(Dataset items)
————

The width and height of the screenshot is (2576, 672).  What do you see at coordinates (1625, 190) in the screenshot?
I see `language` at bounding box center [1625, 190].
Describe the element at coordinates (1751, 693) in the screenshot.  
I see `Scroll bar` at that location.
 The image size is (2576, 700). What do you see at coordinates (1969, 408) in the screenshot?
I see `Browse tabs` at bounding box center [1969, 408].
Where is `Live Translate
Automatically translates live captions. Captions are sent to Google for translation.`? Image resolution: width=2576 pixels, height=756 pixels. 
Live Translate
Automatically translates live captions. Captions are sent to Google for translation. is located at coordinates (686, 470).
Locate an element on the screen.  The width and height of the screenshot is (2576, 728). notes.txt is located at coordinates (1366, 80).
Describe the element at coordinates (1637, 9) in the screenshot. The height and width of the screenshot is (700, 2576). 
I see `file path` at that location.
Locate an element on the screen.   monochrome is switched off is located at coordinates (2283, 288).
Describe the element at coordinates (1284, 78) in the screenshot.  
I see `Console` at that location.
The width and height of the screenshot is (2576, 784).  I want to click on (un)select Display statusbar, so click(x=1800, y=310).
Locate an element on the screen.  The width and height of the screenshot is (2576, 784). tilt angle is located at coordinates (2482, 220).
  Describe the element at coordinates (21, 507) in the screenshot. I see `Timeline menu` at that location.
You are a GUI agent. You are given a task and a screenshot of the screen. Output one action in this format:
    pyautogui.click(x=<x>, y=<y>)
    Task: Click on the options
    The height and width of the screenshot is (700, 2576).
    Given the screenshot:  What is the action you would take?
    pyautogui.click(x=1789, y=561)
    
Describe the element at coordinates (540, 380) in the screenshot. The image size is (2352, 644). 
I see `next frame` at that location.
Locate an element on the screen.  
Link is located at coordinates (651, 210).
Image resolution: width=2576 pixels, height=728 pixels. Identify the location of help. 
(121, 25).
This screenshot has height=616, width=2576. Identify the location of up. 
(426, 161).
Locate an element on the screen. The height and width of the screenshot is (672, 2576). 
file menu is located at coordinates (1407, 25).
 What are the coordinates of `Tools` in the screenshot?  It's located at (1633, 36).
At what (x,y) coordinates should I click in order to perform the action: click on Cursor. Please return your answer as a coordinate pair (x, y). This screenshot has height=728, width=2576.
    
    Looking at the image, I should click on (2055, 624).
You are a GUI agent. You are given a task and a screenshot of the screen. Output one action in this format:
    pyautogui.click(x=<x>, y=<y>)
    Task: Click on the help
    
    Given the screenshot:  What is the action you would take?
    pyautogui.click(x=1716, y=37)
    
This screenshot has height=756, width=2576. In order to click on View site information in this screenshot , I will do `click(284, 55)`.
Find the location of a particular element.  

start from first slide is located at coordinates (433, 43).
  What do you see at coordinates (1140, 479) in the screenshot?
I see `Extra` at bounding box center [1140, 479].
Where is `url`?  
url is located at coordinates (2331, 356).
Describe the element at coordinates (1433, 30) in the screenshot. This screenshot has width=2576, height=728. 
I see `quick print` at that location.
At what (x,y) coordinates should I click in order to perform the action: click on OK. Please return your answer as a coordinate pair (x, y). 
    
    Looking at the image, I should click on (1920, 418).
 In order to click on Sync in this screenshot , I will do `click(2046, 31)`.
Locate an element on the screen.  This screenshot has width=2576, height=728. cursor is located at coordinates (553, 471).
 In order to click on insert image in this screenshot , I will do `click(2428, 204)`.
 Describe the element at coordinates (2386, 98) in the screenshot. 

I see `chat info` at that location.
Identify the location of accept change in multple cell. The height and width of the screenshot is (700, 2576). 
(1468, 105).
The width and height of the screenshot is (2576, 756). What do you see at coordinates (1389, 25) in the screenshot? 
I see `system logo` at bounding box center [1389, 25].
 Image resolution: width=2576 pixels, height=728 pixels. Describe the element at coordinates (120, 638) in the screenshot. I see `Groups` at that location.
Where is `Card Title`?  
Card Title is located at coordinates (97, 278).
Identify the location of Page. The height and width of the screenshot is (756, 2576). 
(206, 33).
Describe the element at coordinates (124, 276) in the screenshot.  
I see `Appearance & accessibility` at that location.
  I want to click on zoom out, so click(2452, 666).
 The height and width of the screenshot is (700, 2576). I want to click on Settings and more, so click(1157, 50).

————

Required work:
Copy out every entry above verbatim, line for line.

Result of this exercise:
The width and height of the screenshot is (2576, 672).  What do you see at coordinates (1625, 190) in the screenshot?
I see `language` at bounding box center [1625, 190].
Describe the element at coordinates (1751, 693) in the screenshot.  
I see `Scroll bar` at that location.
 The image size is (2576, 700). What do you see at coordinates (1969, 408) in the screenshot?
I see `Browse tabs` at bounding box center [1969, 408].
Where is `Live Translate
Automatically translates live captions. Captions are sent to Google for translation.`? Image resolution: width=2576 pixels, height=756 pixels. 
Live Translate
Automatically translates live captions. Captions are sent to Google for translation. is located at coordinates (686, 470).
Locate an element on the screen.  The width and height of the screenshot is (2576, 728). notes.txt is located at coordinates (1366, 80).
Describe the element at coordinates (1637, 9) in the screenshot. The height and width of the screenshot is (700, 2576). 
I see `file path` at that location.
Locate an element on the screen.   monochrome is switched off is located at coordinates (2283, 288).
Describe the element at coordinates (1284, 78) in the screenshot.  
I see `Console` at that location.
The width and height of the screenshot is (2576, 784).  I want to click on (un)select Display statusbar, so click(x=1800, y=310).
Locate an element on the screen.  The width and height of the screenshot is (2576, 784). tilt angle is located at coordinates (2482, 220).
  Describe the element at coordinates (21, 507) in the screenshot. I see `Timeline menu` at that location.
You are a GUI agent. You are given a task and a screenshot of the screen. Output one action in this format:
    pyautogui.click(x=<x>, y=<y>)
    Task: Click on the options
    The height and width of the screenshot is (700, 2576).
    Given the screenshot:  What is the action you would take?
    pyautogui.click(x=1789, y=561)
    
Describe the element at coordinates (540, 380) in the screenshot. The image size is (2352, 644). 
I see `next frame` at that location.
Locate an element on the screen.  
Link is located at coordinates (651, 210).
Image resolution: width=2576 pixels, height=728 pixels. Identify the location of help. 
(121, 25).
This screenshot has height=616, width=2576. Identify the location of up. 
(426, 161).
Locate an element on the screen. The height and width of the screenshot is (672, 2576). 
file menu is located at coordinates (1407, 25).
 What are the coordinates of `Tools` in the screenshot?  It's located at (1633, 36).
At what (x,y) coordinates should I click in order to perform the action: click on Cursor. Please return your answer as a coordinate pair (x, y). This screenshot has height=728, width=2576.
    
    Looking at the image, I should click on (2055, 624).
You are a GUI agent. You are given a task and a screenshot of the screen. Output one action in this format:
    pyautogui.click(x=<x>, y=<y>)
    Task: Click on the help
    
    Given the screenshot:  What is the action you would take?
    pyautogui.click(x=1716, y=37)
    
This screenshot has height=756, width=2576. In order to click on View site information in this screenshot , I will do `click(284, 55)`.
Find the location of a particular element.  

start from first slide is located at coordinates (433, 43).
  What do you see at coordinates (1140, 479) in the screenshot?
I see `Extra` at bounding box center [1140, 479].
Where is `url`?  
url is located at coordinates (2331, 356).
Describe the element at coordinates (1433, 30) in the screenshot. This screenshot has width=2576, height=728. 
I see `quick print` at that location.
At what (x,y) coordinates should I click in order to perform the action: click on OK. Please return your answer as a coordinate pair (x, y). 
    
    Looking at the image, I should click on (1920, 418).
 In order to click on Sync in this screenshot , I will do `click(2046, 31)`.
Locate an element on the screen.  This screenshot has width=2576, height=728. cursor is located at coordinates (553, 471).
 In order to click on insert image in this screenshot , I will do `click(2428, 204)`.
 Describe the element at coordinates (2386, 98) in the screenshot. 

I see `chat info` at that location.
Identify the location of accept change in multple cell. The height and width of the screenshot is (700, 2576). 
(1468, 105).
The width and height of the screenshot is (2576, 756). What do you see at coordinates (1389, 25) in the screenshot? 
I see `system logo` at bounding box center [1389, 25].
 Image resolution: width=2576 pixels, height=728 pixels. Describe the element at coordinates (120, 638) in the screenshot. I see `Groups` at that location.
Where is `Card Title`?  
Card Title is located at coordinates (97, 278).
Identify the location of Page. The height and width of the screenshot is (756, 2576). 
(206, 33).
Describe the element at coordinates (124, 276) in the screenshot.  
I see `Appearance & accessibility` at that location.
  I want to click on zoom out, so click(2452, 666).
 The height and width of the screenshot is (700, 2576). I want to click on Settings and more, so click(1157, 50).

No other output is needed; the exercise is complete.